The typical pub scenario has been for more upmarket venues to ban televisions and focus on food instead, leaving sports to the domain of old-school boozers in which the only redeeming features have been televisions screening various sports – most notably the footie coverage by Sky.
Combining quality surroundings with a higher-end offer incorporating extensive sports coverage has been rare but things seem to be changing as a smattering of venues look to take sports coverage beyond the spit-and-sawdust environments it has largely been trapped in.
Among those to identify sports as a growth engine is ETM Group co-founder Ed Martin, who told a recent Propel conference that having focused on food-led pubs he required a strategy to expand the business and believes sports bars in the UK, particularly London, aren’t doing this well. He said the UK was failing abysmally in this department compared with the US, where the sports bar is a fixture throughout the country.
To fill the gap, ETM has opened the 20-screen Greenwood Sports Bar & Kitchen in Victoria that operates with “200 guys watching sports on one level while people dine on another level, all in a premium bar”. Elsewhere in London, ETM has also created Westwood Sports Pub & Kitchen in Westfield and converted its Long Arm Brewery bar in the City into an upmarket sports-focused venue. It’s about to add Redwood Sports Bar & Kitchen at London Bridge Station to its growing portfolio.

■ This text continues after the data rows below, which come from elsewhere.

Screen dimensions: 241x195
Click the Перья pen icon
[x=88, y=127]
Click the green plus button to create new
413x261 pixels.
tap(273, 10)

Another top operator, JKS Restaurants, has also spotted the potential of sports and it operates various spaces at Brigadiers, its Indian restaurant in the City, which screen a rolling programme of sporting events. As a driver of after-work customers who are predominantly male in this location, sport is an obvious attraction and it is cleverly incorporated into Brigadiers’ restaurant space.
Undoubtedly people’s desire for more immersive experiences is one of the drivers of such moves. This has seen the rise of competitive socialising and led to concepts such as Flight Club, Swingers, Bounce and Puttshack as well as the various escape rooms that have cropped up around the country.
However, unlike those operations Martin says sport has the benefit of being “constantly marketable”. There’s always another tournament, match or bout on the horizon that can entice another group of customers – and potentially lucrative ones at that. On average, a sports fan spends more than three hours in a venue when watching a match and spends as much as £28.94 versus an average of £14.25 by non-sports fans, according to CGA Sports Analysis 2018.
Although I had no recollection the next day of how much money I’d spent on any of those memorable big-match nights, it would certainly have been in the order of £30. Forgetting such facts because of the euphoria of the evening neatly encapsulates how advantageous showing sports can be for pubs and bars.